[Stored data entries]
——

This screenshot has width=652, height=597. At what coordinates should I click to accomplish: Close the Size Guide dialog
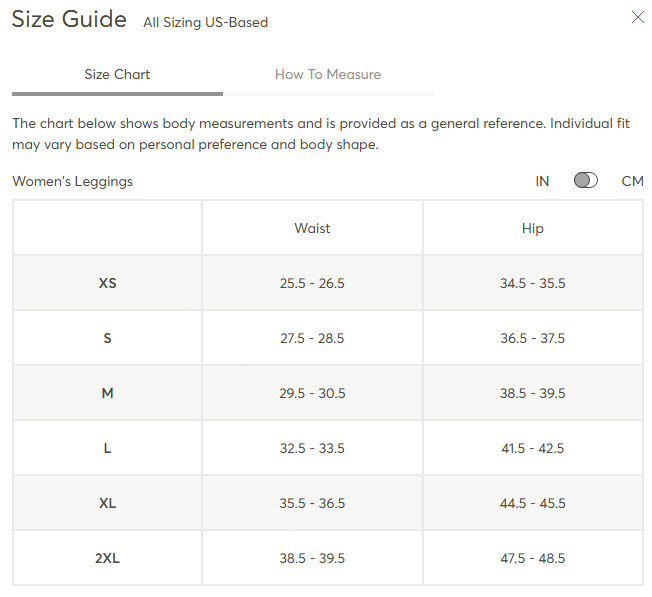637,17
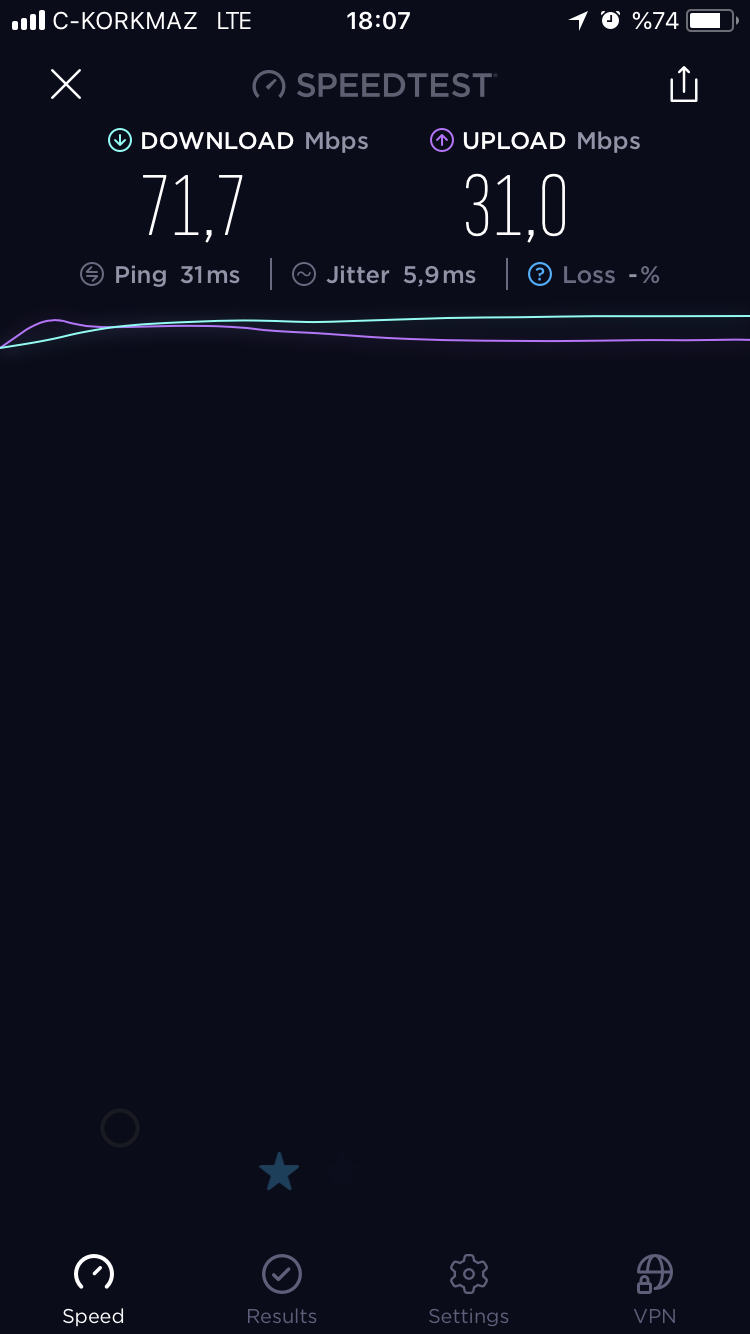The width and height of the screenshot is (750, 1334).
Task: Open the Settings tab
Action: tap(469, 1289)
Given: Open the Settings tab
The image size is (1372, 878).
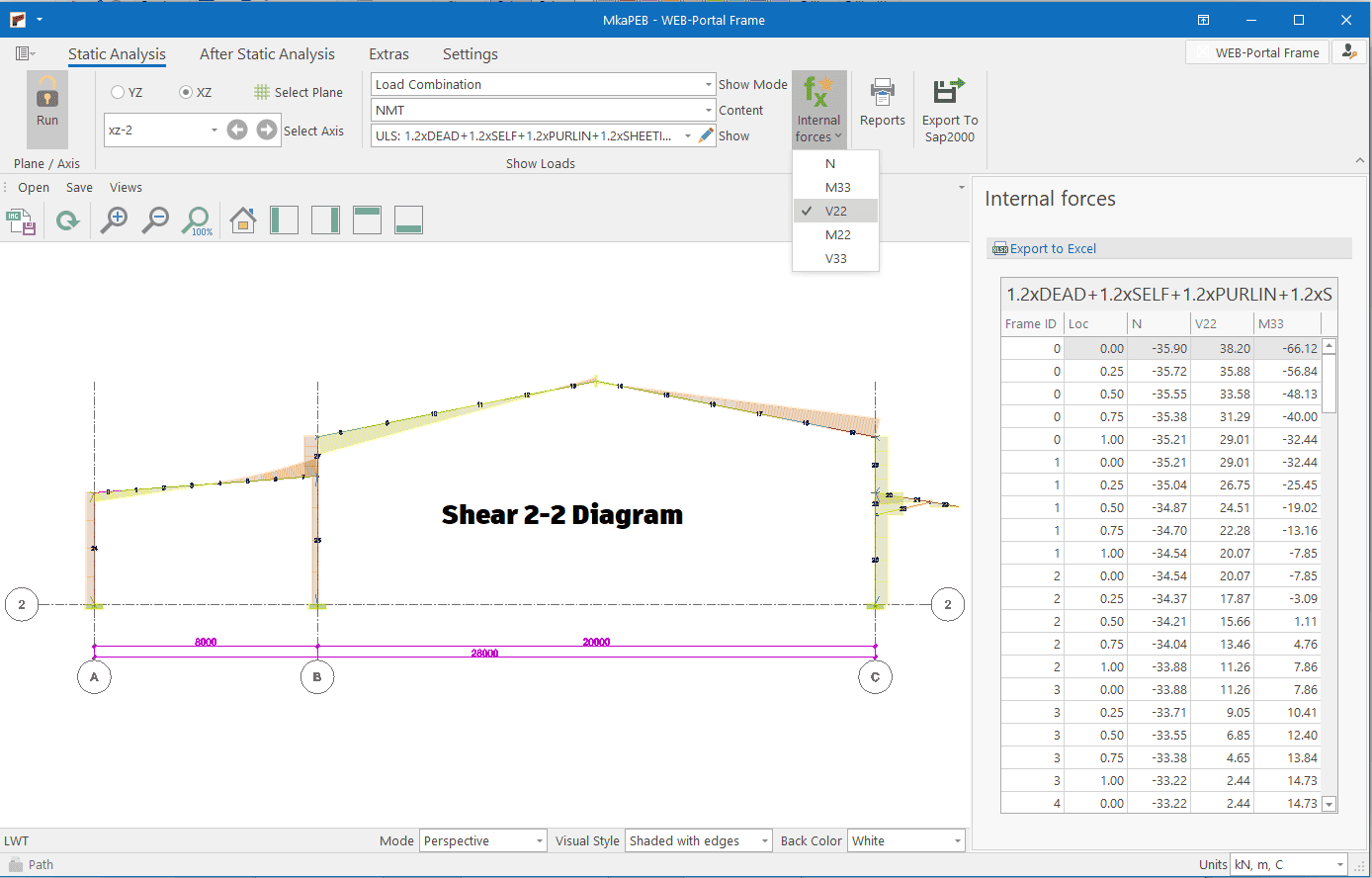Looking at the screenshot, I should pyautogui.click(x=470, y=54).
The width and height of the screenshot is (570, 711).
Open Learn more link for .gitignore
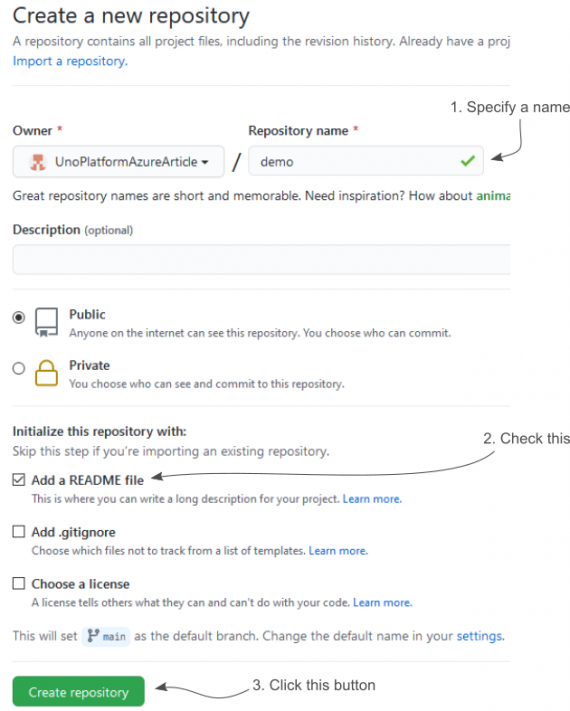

——

▶ [Instructions to follow]: Copy every entry exactly; drop the pictures.

▶ [Solution to this exercise]:
This screenshot has width=652, height=597. At what coordinates should I click to accomplish: Close the Size Guide dialog
637,17
The width and height of the screenshot is (750, 1334).
Task: Open the Settings tab
Action: tap(469, 1289)
Given: Open the Settings tab
The image size is (1372, 878).
Looking at the screenshot, I should pyautogui.click(x=470, y=54).
The width and height of the screenshot is (570, 711).
Open Learn more link for .gitignore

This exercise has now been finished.